:: DOCUMENT EXTRACT ::
⁂

Today we’re officially launching the Perfect Audience referral program.  With this, every Perfect Audience customer who completes a free trial will receive a unique, personalized URL they can share on social media, publish on their blog, or even use in ad campaigns to drive traffic to Perfect Audience.  If anyone signs up within 30 days of visiting the site from your link, they will get a $70 free trial credit instead of the usual $60 free trial credit, and we will pay you 5% of what they spend in the 12 months post-free trial.

With this program, in addition to getting paid a share of spend, you’ll be able to offer the marketers you refer a better free trial than they can get from just signing up.  So there’s something in it for both parties.

You can access your referral dashboard inside your account from your Account Settings menu.

⁂

:: PROVIDED DATA ::
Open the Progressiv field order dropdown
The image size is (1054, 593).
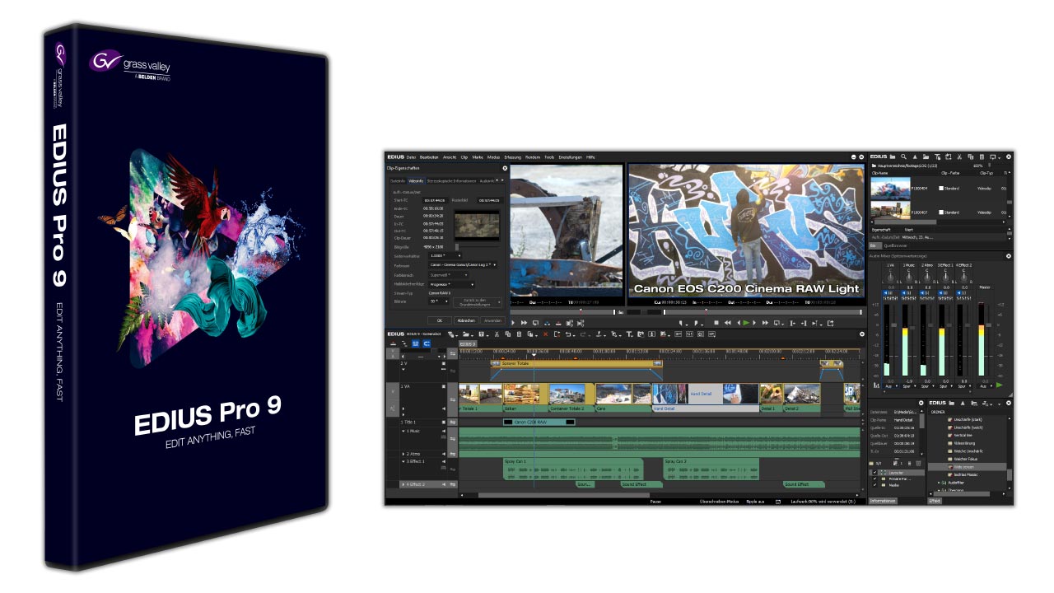pyautogui.click(x=451, y=284)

⁂

:: EXERCISES ::
1. In the referral program announcement, what free trial credit does someone receive if they sign up within 30 days of visiting the site from a referral link?
2. Please list every way the referral program announcement says customers can use their personalized URL.
3. Translate this sentence from the referral program announcement into Spanish: "You can access your referral dashboard inside your account from your Account Settings menu."

:: EXERCISE SOLUTIONS ::
1. A $70 free trial credit, instead of the usual $60.

2.
- Share it on social media
- Publish it on their blog
- Use it in ad campaigns to drive traffic to Perfect Audience

3. Puedes acceder a tu panel de referidos dentro de tu cuenta desde el menú de Configuración de la cuenta.